— BEGIN Input data —
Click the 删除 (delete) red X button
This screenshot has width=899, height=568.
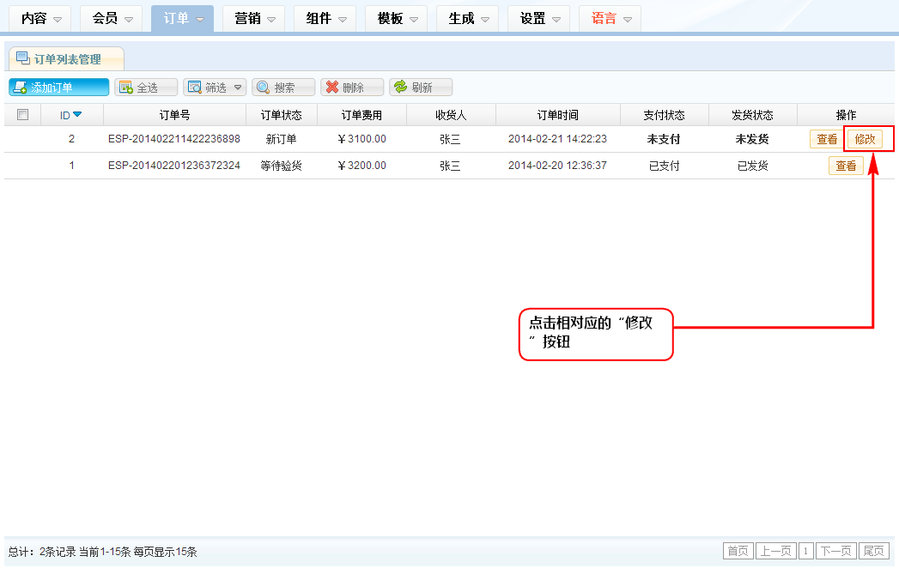[x=352, y=88]
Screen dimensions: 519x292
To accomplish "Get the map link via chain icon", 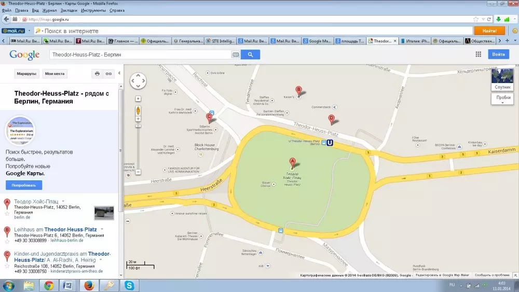I will click(x=108, y=74).
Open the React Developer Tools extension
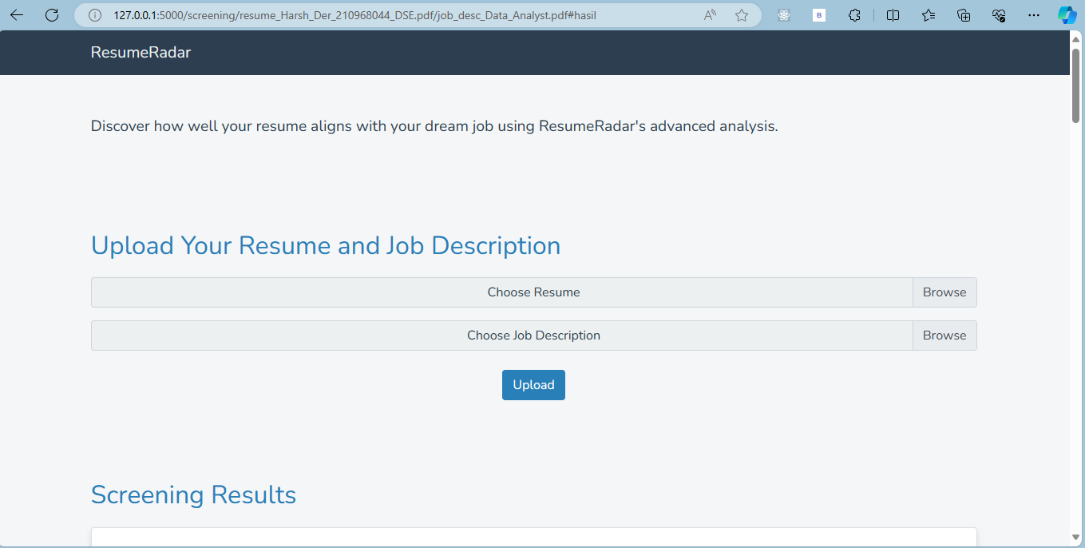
— END Input data —
* **Exercise brief**:
Pull out each line of the entries above that contains the word "height" and copy it.

* **Completed exercise**:
This screenshot has width=899, height=568.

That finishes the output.